Entre los que estudian, está Sameer, que está en Dinamarca y que nunca pudo pensar que sus padres iban a tener que pasar la noche en una caseta en Brikuti Mandap, el parque al que iba con sus amigos a tomar té a la salida de clase del campus de Lenguas Internacionales donde estudiaba francés y español. Pero está feliz de que su familia esté bien, de que su casa se haya mantenido en pie, y ya está intentando recolectar dinero para mandarlo a su país. “Me gustaría estar allí ayudando”.
También Sanguine está ayudando a recolectar fondos en Australia, donde realiza sus estudios, y donde toda la comunidad nepalesa se está volcando. En dos días ha pasado de la más absoluta devastación emocional a un relativo optimismo. Pero eso no le hace olvidar que se podría haber hecho mucho más para prevenir esta catástrofe: “En Nepal, las autoridades se han limitado a dar charlas sobre terremotos en los colegios, mucho bla, bla, bla, pero poco actuar sobre la construcción que se estaba haciendo y sobre cómo mejorar las viviendas antiguas”.
No deja de impresionarle su propia gente, su capacidad de resistir y poner al mal tiempo buena cara: “Mi padre ha abierto su tienda para que la gente vaya a comprar, ha bajado incluso los precios.

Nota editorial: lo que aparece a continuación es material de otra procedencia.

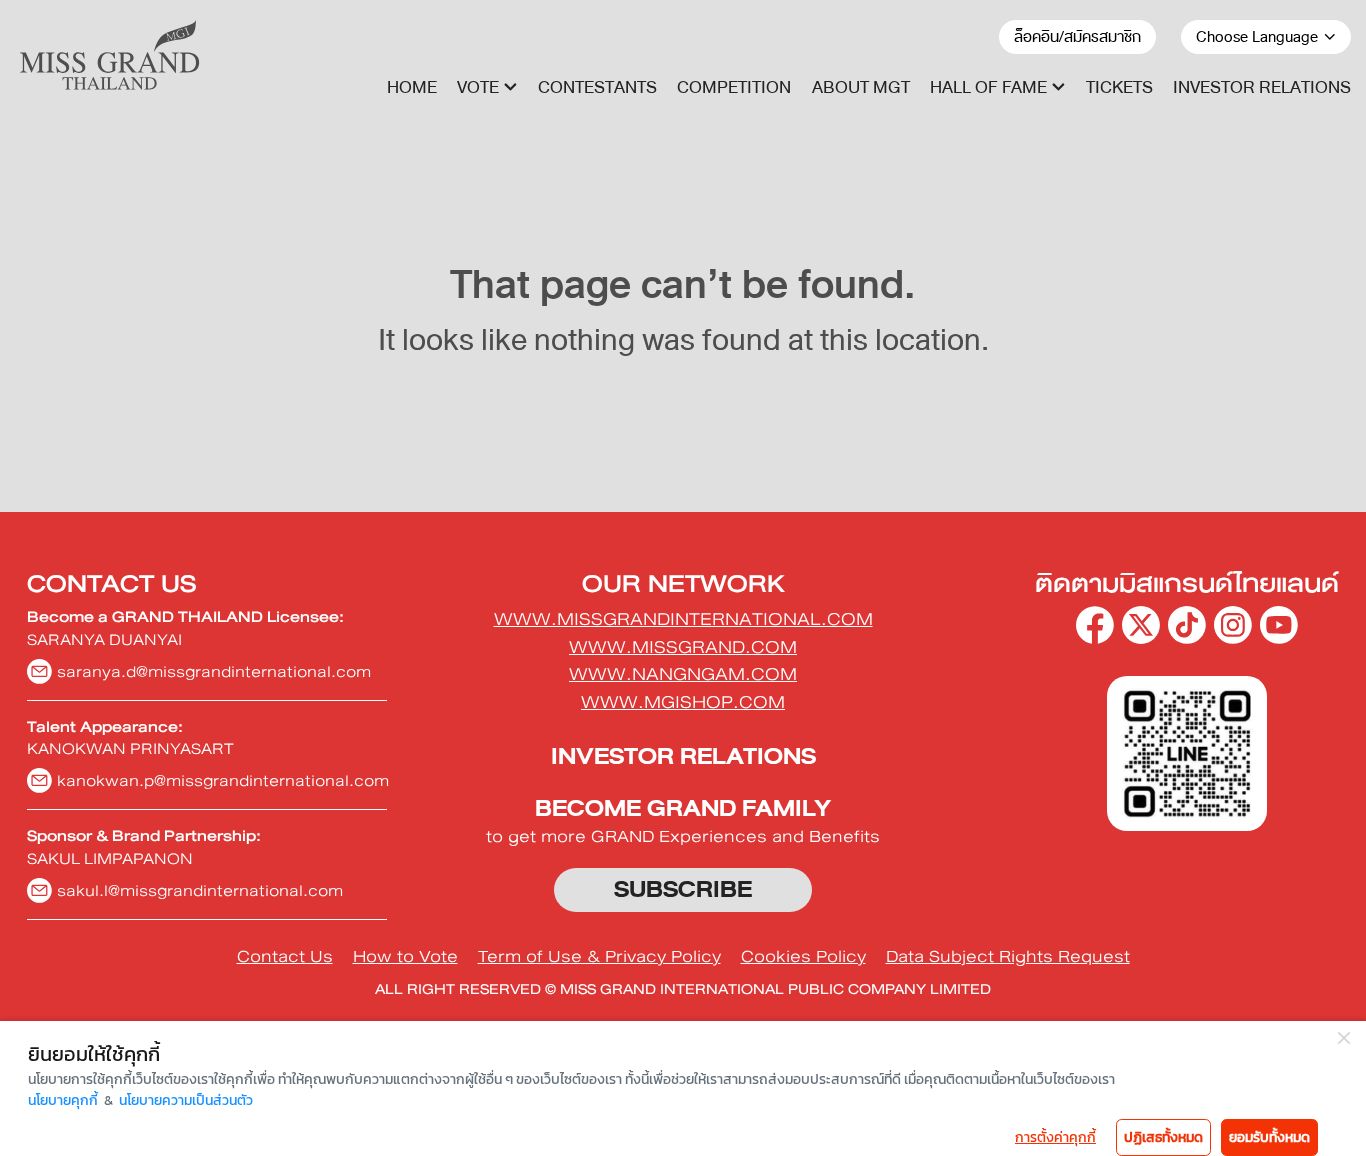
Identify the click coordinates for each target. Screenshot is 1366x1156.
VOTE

Mi madre está cogiendo la verdura de la huerta para cocinar para los demás. Y están durmiendo con otra mucha gente fuera de casa, pero no le dan ninguna importancia”.
Desde Washington, Niraj, que lleva ya muchos años trabajando en EEUU -y cuyos padres también están a salvo- pide a los medios de comunicación que no se olviden de la diáspora nepalesa, que “también está sufriendo un gran dolor”. Pero sobre todo, se acuerda de Gorkha, su región natal, totalmente destrozada y en uno de cuyos pueblos, Barpak, fue el epicentro del terremoto.
En realidad, todo el mundo coincide en que los pueblos de esa región van a llevarse la peor parte, y que allí todo está muy destruido. “Es muy importante que vayan medicos a esa zona”, afirma Dipendra.
Da la sensación de que Nepal se ha convertido en un conjunto de miles de comunidades donde el terremoto ha dejado un resultado diferente según las condiciones de partida: las malas construcciones de los pueblos cercanos al epicentro han caído en masa. También las zonas populosas de Katmandú de rápida construcción moderna, de hormigón, pero con malos cimientos “que se han caído enteras”, como si fueran cajas, dice Dipendra, sin derrumbarse su estructura. O las viviendas newaris, una etnia del valle Katmandú, con típicas casas de madera y ladrillo rojo que tienen muchos años. Las construcciones más modernas y bien cimentadas, sobre un terreno que es muy arcilloso, han resistido mejor. Y una cosa está clara: "La mayor parte de nuestro patrimonio se ha quedado en ruinas", dice Sangeet absolutamente emocionado.
UNA ESPAÑOLA EN PATAN
Y codo con codo, junto a Dipendra, está Irene, una técnico de laboratorio y radiodiagnóstico, medio de Madrid y medio de Asturias, que se enamoró de un hombre bueno, generoso y entrañable, que habla español y va en moto a todos sitios, como todo buen joven nepalés. Con él se casó, con él se fue a vivir allí hace un año, y con él montó una agencia de turismo y viajes –hasta ahora, uno de los negocios con más posibilidad de prosperar en Nepal, que ha vivido en parte del turismo-, “aunque ahora no sé en qué quedará”. “Estoy bien y me quedo aquí”, dice con contundencia. Pero también es crítica, y dice que “lo que falta es presencia del Gobierno, policías, etc. Pero bueno, era algo que ya faltaba antes, así que no es nada raro. La gente a veces es demasiado conformista”.
Hacia dónde vayan las cosas en los próximos días dependerá de la Naturaleza. Incluso de los dioses, si es verdad que existen, como creen la mayoría de los nepaleses. Pero también de unos políticos que hace años que tienen al país paralizado, aunque quién sabe si las cosas empezarán a cambiar. Para esto, también, los nepaleses tienen una frase muy acertada: “En Nepal, todo es posible, nada es seguro.